Six days on Sentry, back from the salvage, and it was time to touch base with each other. The swapped stories and laughter over dinner, and then it was time for business. Luan reeled off the figures.

“We sold the machine tools back to Ling in the end. They offered 15,000 a box and a 20,000 exclusivity fee, if we swore an affidavit saying that last box was destroyed during the salvage. We got them up to 17,000 for the boxes. So that’s 411,000 for the boxes, plus 91,000 in cash and sundries. Take off 8,000 for suit repairs, 18,000 lost reselling the two suits we bought for the salvage, and 1,000 in legal costs. The gross was 485,000.”

“We agreed on 50% to the ship and split the rest between us, so we’re all 48,500 richer.”

“And the ship’s part pays for the fuel purifier…” put in Sir David.

“… leaving a decent trading fund in place for continued business” finished Luan.

Everybody nodded and smiled. It was a fraction better than they’d reckoned on the way home.



“So, are you two going to spend it how you thought?” Sir David looked at Silea and the Fish.

“Yes,” said Silea. “It’s Daramm for us. We’ll get the gene splicing and I’ll put a few ova in the freezer. Then off to my family – who’re down to twenty-five or so at the moment – and I’ll bear the first child, or maybe two.”

“Sorry to leave you without the crew…” started Fish.

“No worries,” said Sir David. “I can fly Avarice Rewarded if I stick to easy stuff, and Sentry’s so busy I’m sure we can hire an engineer. I met this Ursa from Rising who might be interested…”



“And what about you two?” Silea looked back at Luan and Sir David.

“Well,” said Sir David as he took hold of Luan’s hand on the table and shot her a smile, “Luan did say she wanted to see sunrise on Gateway Station. It seems like as good a direction to trade in as any. We can get there in a year, near enough.”

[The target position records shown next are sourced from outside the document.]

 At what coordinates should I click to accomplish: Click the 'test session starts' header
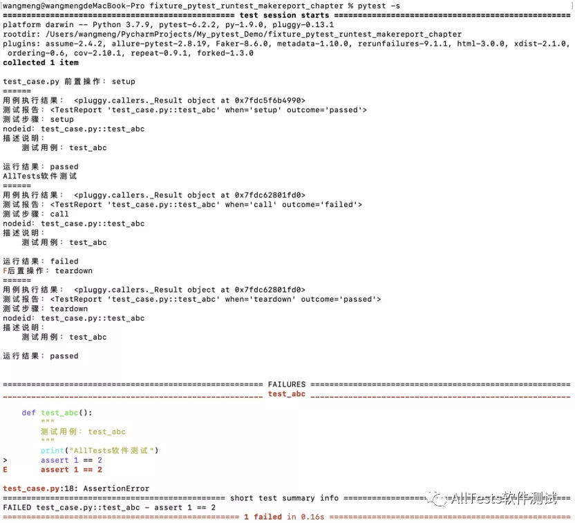(x=284, y=15)
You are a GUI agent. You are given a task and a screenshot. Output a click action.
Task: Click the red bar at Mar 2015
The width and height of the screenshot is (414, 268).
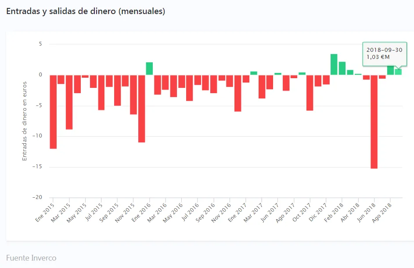click(x=69, y=102)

“We’ll need good security, of course, out there in the wilds beyond the empire.” Luan gestured at Maelcum with her other hand. “I wonder if a certain Major Maelcum Rivers is available?”

Maelcum took a sip from his drink. “I think the Star-Merc business can wait a couple of years, Miss Derhayenne.”

“I was hoping you’d say that. Well, I think that’s in the bag.” Sir David stood, and raised his glass.

“To Avarice, which has Rewarded us with love and children and more stars to wander.”